Tuesday, July 16, 2019

A Taste of July with the BBB - So many choices!

This month, the BBB are opening up the choice of breads to bake based on all the breads we have baked in past July's.  There is a decade of choices to bake!  I was very tempted by a Poilane-Style Miche from our angel babe Sher's site, but did not have enough days to build up a barm in time for the expected cooldown in our weather.  So I went with the only recipe I have not actually baked yet from all these July's.  Even though I started blogging in 2010, there was a buddy baker that was doing catch up recipes at one point and I did the 2009 recipe with her.  So that left 2014 for me, Panmarino Italian Rosemary Bread!  And I fortunately happened to have just enough rosemary left, that was still good, to go in it.  I did take the liberty of roasting a head of garlic and folding that in as well.  Oh my goodness, what an amazing aroma.  I would recommend slightly under-roasting the garlic or it will just melt into the dough, which can be okay if none around the edges gets overdone and bitter.  Mine did mostly melt in, but it's just so nice to get those delicious chunks of roasted garlic in a slice.  

If it's a hot July where you are, not to worry, there is at least one stove top option and I would wager the Tahini Swirls (Sukkar bi Tahin) could be done on the grill with a baking stone.  And so here are all of our July bakes since 2008!  We're sure you'll want to try one of the BBB July breads too! To receive a Baking Buddy Badge to display on your site: make the bread in the next couple of weeks and post about it before the 29th of July, 2019.  You can submit your bake to any of the Babes that post this month.  Don't have a blog?  That's no problem – just contact the July BBBabe of your choice with a photo and brief description of the bread you baked and you’ll be included in the round-up.  And remember, new recipes are posted every month on the 16th.  Check out our Facebook group to see the participants' baking results during that time.

July 2018: Elle, Singing Hinnies
My results If it's too hot to bake, this is a griddle or stovetop option, no oven!

July 2017: Kelly, Velvety Bean Bread
An interesting bread I found that incorporates a bean paste into the dough.

July 2016: Judy, Bialys
My results I much preferred these delicious buns to bagels!

July 2015: Judy, Power Bread
My results A very hearty and tasty bread, perfect for the whole grain bread lover.

July 2014: Cathy, Panmarino
Keep reading, this is my choice for July!

July 2013: Astrid, Rheinbrot
My results A lovely scented sourdough with Riesling in the sponge.

July 2012: Sarah, Easy little bread
My results A quick little oatmeal bread that I am also tempted to bake again for better results than the first time!

July 2011: Sarah, Hamburger buns
My results I have my favorite recipe, but these were universally liked as well.

July 2010: Lynn, Yeasted Sprouted Wheat Bread
My results This was quite the challenge for all babes and buddies and took me two tries and a whole new food processor!!

July 2009: Natashya, Sukkar bi Tahin
My results Though I didn't start blogging until 2010, I did bake these in 2013 as a catch up recipe.

July 2008: All, in memory of Sher
Sher's site I have actually looked through Sher's site a number of times over the years.

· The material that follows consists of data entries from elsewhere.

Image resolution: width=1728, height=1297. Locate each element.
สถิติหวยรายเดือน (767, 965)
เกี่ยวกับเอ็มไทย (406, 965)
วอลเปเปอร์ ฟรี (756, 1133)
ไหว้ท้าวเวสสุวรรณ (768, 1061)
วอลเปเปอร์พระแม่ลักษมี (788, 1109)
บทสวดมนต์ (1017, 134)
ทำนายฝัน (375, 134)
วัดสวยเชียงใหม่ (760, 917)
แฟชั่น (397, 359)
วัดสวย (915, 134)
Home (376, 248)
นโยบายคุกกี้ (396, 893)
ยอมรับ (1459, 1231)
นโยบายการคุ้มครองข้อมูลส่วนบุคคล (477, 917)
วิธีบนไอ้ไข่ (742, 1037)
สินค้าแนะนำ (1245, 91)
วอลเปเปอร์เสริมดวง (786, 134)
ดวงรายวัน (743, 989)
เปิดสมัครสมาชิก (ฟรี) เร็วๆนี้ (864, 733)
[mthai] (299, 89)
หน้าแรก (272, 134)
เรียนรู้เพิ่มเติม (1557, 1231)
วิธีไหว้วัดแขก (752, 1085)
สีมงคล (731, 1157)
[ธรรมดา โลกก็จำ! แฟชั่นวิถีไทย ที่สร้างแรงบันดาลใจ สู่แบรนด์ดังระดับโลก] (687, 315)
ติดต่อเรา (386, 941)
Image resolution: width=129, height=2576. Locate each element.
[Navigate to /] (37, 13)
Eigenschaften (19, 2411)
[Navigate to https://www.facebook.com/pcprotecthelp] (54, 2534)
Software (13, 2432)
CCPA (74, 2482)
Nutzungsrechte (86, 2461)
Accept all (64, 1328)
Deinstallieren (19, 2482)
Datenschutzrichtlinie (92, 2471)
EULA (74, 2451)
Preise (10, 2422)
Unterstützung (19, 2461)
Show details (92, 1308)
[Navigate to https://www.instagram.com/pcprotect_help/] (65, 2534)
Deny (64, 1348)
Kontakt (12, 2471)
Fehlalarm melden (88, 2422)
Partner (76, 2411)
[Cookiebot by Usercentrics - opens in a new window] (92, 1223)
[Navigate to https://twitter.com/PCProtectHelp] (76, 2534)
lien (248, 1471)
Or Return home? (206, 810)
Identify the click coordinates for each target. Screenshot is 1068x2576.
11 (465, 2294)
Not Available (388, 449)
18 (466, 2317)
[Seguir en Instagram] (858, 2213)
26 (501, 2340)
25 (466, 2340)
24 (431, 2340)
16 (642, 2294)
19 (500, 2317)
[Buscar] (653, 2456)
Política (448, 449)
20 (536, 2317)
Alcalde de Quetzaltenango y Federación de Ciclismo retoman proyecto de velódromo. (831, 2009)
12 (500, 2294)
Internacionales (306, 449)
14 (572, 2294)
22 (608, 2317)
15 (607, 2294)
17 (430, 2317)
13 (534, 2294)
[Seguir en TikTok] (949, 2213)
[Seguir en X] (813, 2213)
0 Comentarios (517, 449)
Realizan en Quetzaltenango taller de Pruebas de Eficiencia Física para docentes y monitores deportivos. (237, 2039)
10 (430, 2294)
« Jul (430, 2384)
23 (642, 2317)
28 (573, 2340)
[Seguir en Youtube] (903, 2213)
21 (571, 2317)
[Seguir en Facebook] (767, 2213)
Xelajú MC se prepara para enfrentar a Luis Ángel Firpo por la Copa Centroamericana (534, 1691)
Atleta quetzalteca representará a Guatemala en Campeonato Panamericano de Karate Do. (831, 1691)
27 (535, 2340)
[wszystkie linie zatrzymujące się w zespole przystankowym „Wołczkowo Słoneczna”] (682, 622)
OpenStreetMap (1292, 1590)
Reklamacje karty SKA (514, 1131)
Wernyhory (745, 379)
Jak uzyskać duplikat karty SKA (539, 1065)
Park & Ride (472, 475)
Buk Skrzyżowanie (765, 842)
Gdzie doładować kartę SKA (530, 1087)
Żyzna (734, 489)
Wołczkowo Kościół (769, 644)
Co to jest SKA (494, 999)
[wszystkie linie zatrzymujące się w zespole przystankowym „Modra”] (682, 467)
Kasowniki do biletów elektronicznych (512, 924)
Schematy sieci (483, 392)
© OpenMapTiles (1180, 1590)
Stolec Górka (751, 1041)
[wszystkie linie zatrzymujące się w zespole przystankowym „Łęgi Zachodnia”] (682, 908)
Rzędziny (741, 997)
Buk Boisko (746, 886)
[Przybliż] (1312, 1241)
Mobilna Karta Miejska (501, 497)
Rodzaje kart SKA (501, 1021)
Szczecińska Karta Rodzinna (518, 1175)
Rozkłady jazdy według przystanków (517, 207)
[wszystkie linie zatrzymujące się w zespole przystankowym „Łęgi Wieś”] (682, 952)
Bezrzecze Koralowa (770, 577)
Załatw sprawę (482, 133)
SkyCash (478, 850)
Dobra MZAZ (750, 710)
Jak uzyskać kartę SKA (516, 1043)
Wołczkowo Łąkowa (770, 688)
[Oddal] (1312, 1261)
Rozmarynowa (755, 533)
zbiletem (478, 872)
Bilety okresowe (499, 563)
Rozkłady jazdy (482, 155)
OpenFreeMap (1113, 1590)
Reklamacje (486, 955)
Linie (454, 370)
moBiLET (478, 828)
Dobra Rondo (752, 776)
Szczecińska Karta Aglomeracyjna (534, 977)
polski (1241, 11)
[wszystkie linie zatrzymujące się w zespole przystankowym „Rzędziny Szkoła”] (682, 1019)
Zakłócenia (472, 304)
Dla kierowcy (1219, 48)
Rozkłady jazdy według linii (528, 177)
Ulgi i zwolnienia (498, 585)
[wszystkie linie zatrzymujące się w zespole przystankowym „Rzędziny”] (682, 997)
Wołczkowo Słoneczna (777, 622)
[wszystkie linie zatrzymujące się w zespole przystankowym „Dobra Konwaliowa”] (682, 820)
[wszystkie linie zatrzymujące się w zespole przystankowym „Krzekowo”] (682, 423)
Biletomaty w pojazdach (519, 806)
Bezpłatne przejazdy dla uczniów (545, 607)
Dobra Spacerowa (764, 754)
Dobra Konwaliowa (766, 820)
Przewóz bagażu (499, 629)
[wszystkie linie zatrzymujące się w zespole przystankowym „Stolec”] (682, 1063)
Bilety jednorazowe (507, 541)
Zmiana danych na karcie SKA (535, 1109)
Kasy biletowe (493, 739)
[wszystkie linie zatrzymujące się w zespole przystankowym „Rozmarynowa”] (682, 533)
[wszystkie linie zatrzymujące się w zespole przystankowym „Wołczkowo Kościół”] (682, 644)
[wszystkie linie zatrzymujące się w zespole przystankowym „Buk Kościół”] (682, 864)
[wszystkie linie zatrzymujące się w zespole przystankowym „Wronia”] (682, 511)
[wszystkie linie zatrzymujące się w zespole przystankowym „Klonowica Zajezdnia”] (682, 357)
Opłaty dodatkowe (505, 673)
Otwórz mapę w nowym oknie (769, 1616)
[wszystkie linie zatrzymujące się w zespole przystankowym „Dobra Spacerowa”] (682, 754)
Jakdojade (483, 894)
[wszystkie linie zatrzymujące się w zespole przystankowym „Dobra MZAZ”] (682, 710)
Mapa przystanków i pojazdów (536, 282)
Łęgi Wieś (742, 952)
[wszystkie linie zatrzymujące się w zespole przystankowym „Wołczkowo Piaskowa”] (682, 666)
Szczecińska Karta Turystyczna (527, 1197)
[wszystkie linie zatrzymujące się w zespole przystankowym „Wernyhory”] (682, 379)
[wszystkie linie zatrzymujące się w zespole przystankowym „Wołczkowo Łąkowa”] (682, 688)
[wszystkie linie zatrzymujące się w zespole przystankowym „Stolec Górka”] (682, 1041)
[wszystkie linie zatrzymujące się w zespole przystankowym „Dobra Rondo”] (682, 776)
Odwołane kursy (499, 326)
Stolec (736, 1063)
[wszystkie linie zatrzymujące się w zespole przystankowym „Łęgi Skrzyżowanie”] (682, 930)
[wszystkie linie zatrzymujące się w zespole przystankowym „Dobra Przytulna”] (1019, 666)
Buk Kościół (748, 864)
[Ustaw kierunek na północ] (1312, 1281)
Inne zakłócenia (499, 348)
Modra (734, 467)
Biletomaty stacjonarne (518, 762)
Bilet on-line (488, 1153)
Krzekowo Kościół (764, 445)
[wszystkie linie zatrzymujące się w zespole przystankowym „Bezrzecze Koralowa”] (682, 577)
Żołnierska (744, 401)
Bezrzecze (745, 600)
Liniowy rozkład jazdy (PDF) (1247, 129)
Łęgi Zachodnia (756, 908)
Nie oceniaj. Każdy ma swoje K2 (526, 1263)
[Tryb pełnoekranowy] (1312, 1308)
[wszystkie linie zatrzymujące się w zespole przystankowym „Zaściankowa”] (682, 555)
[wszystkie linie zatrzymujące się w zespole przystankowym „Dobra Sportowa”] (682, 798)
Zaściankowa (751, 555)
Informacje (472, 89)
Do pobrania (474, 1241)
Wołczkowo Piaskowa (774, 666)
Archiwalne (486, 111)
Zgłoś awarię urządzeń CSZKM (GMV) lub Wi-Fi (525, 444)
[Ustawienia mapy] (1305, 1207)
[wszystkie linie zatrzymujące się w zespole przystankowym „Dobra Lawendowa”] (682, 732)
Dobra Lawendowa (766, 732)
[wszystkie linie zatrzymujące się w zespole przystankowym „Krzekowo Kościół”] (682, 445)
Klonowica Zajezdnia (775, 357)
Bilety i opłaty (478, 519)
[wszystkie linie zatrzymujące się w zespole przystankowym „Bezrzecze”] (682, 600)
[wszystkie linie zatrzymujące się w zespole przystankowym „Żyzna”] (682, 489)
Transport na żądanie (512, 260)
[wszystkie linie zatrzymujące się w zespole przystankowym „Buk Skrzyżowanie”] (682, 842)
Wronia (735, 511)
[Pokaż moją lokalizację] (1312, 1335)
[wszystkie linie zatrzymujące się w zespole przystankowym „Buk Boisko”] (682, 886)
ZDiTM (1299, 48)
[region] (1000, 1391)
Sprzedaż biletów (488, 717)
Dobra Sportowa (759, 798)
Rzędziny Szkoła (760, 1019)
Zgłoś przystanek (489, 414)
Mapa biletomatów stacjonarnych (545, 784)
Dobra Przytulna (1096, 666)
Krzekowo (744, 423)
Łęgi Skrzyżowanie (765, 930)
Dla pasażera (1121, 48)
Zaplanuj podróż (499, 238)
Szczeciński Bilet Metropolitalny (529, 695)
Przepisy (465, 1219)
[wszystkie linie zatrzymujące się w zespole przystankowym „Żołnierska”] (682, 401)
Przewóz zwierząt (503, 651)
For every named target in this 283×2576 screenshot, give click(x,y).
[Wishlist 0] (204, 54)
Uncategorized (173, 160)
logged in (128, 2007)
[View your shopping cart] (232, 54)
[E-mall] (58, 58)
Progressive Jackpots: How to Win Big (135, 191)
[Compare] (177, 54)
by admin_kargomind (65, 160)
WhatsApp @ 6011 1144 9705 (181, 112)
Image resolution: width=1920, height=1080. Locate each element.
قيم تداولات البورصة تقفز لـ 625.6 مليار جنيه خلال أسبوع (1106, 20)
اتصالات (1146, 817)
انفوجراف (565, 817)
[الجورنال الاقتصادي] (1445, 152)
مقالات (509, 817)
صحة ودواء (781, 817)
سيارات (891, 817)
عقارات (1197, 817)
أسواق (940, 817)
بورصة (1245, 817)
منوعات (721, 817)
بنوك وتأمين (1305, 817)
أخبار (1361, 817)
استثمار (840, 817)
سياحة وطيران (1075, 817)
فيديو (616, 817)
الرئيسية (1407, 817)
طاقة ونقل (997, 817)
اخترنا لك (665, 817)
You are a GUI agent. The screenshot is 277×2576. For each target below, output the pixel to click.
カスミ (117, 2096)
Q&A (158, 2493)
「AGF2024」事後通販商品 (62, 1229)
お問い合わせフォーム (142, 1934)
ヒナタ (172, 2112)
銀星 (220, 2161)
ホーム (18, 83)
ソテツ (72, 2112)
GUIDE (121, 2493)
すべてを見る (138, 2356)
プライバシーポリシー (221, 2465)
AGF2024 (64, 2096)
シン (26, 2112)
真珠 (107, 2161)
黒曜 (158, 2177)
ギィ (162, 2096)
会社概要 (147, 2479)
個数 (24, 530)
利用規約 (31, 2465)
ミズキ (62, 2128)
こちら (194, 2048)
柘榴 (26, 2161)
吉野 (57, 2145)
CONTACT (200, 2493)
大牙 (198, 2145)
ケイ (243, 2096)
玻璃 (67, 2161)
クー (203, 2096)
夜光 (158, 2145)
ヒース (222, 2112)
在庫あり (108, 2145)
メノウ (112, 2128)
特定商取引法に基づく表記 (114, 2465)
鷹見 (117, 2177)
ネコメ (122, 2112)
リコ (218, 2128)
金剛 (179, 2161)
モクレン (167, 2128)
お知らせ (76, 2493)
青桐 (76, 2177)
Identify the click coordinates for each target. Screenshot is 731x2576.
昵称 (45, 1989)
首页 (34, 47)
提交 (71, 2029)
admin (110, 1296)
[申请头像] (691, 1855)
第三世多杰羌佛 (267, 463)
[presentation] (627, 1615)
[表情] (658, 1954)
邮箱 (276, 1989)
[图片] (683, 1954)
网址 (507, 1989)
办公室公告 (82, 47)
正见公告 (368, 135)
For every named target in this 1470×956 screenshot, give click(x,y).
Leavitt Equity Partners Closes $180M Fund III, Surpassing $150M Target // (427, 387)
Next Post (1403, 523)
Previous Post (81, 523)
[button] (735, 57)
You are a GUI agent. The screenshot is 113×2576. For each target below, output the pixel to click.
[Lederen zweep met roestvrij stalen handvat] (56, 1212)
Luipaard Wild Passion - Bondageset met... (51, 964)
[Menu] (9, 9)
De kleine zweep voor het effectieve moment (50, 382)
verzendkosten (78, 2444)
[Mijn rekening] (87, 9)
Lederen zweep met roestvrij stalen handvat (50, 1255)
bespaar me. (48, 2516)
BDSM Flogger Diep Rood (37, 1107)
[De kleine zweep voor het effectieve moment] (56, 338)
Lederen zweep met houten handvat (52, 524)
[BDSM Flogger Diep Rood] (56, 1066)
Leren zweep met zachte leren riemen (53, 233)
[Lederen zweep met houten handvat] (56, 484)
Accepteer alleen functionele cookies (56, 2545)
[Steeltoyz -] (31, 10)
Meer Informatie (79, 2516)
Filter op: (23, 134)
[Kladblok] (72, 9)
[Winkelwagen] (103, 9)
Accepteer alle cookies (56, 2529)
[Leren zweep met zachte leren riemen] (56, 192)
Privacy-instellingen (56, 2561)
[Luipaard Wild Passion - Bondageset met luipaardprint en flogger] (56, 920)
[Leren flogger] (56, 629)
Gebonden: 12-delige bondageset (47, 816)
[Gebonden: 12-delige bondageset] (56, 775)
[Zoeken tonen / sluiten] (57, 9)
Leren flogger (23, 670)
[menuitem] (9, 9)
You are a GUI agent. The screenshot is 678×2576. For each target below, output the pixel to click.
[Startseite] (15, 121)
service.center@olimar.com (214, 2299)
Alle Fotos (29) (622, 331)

It's always hard to lose a friend unexpectedly, even if you've never met in person. And lovely to know she touched so many lives.

Here is the recipe for the Panmarino, I used my sourdough starter instead of the biga and used half fresh ground sprouted spelt for my flour.  Plus the yummy roasted garlic.

Panmarino Italian Rosemary Bread
Scaled formula (makes 2 smaller rounds or 1 medium boule)

71g (~½ cup) bread flour
60g (scant ¼ cup) water
pinch instant yeast

Final Dough:
442g (~3½ cups) bread flour (220g bread flour, 230g sprouted spelt, fresh ground)
240g (1 cup) water
22g (2 Tbsp) milk (I left this out)
pinch instant yeast
44g (¼ cup) olive oil
4g (2 Tbsp) fresh rosemary, chopped
1 head garlic, roasted (optional)
all the Biga
9.5g (~ 2½ tsp.) salt
Original formula (makes 4 Loaves)

Bread flour 143 grams/5 ounces
Water 122 grams/4¼ ounces
Pinch of instant yeast

Final Dough:
Bread flour 884 grams/1 pound 15 ounces
Water 477 grams/1 pound 1 ounce
Milk 44 grams/1½ ounces
Biga 265 grams/9 1/3 ounces
Salt 23 grams/3/4 ounce
Pinch of instant yeast
Olive oil 88 grams/3 ounces
Chopped fresh rosemary 9 grams/1/3 ounce
Prepare the Biga:

Combine the flour, water and yeast in a mixing bowl. Stir with a wooden spoon or dough whisk until well blended. Scrape down the bowl, cover with plastic wrap, and let it rest at room temperature for 14 to 16 hours. 
If using sourdough starter instead of a biga, you can make the final dough right away and let it ferment, covered, overnight.  Then move on to shaping.

Making the Final Dough:

Combine the flour, water, milk, and biga in the bowl of a stand mixer.  Mix with dough hook on low speed until blended.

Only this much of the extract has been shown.